**What is expected:**
Copy out every line of the data that follows, exactly.
(Records provided)
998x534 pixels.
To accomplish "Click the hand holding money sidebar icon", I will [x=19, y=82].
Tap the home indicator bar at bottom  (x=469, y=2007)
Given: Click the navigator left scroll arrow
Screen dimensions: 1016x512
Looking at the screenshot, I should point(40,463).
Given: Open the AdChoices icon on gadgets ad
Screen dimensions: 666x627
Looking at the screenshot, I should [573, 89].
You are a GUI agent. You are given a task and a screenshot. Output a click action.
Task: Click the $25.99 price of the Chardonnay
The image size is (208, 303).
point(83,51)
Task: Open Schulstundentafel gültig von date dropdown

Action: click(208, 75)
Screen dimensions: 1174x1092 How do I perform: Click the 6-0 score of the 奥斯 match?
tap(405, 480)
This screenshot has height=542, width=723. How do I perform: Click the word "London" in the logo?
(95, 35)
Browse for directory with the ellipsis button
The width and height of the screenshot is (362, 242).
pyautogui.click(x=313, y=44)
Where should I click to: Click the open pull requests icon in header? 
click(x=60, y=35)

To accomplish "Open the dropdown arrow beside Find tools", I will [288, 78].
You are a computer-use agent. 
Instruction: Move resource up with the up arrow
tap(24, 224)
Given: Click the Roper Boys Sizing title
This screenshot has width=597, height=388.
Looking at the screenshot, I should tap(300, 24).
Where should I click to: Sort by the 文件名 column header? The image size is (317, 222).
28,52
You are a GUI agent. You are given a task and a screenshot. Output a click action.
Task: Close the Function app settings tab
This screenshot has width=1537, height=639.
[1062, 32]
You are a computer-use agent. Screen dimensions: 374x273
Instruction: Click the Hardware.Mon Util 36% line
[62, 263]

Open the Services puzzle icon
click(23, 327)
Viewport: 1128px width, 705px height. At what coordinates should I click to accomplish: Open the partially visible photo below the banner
(End Records provided)
**Solution below:**
998x534 pixels.
To accomplish "Click the hand holding money sidebar icon", I will [x=19, y=82].
Tap the home indicator bar at bottom  (x=469, y=2007)
Given: Click the navigator left scroll arrow
Screen dimensions: 1016x512
Looking at the screenshot, I should point(40,463).
Given: Open the AdChoices icon on gadgets ad
Screen dimensions: 666x627
Looking at the screenshot, I should [573, 89].
You are a GUI agent. You are given a task and a screenshot. Output a click action.
Task: Click the $25.99 price of the Chardonnay
The image size is (208, 303).
point(83,51)
Task: Open Schulstundentafel gültig von date dropdown

Action: click(208, 75)
Screen dimensions: 1174x1092 How do I perform: Click the 6-0 score of the 奥斯 match?
tap(405, 480)
This screenshot has height=542, width=723. How do I perform: Click the word "London" in the logo?
(95, 35)
Browse for directory with the ellipsis button
The width and height of the screenshot is (362, 242).
pyautogui.click(x=313, y=44)
Where should I click to: Click the open pull requests icon in header? 
click(x=60, y=35)

To accomplish "Open the dropdown arrow beside Find tools", I will [288, 78].
You are a computer-use agent. 
Instruction: Move resource up with the up arrow
tap(24, 224)
Given: Click the Roper Boys Sizing title
This screenshot has width=597, height=388.
Looking at the screenshot, I should tap(300, 24).
Where should I click to: Sort by the 文件名 column header? The image size is (317, 222).
28,52
You are a GUI agent. You are given a task and a screenshot. Output a click action.
Task: Close the Function app settings tab
This screenshot has width=1537, height=639.
[1062, 32]
You are a computer-use agent. Screen dimensions: 374x273
Instruction: Click the Hardware.Mon Util 36% line
[62, 263]

Open the Services puzzle icon
click(23, 327)
Viewport: 1128px width, 705px height. At what coordinates should I click to accomplish: Open the partially visible photo below the banner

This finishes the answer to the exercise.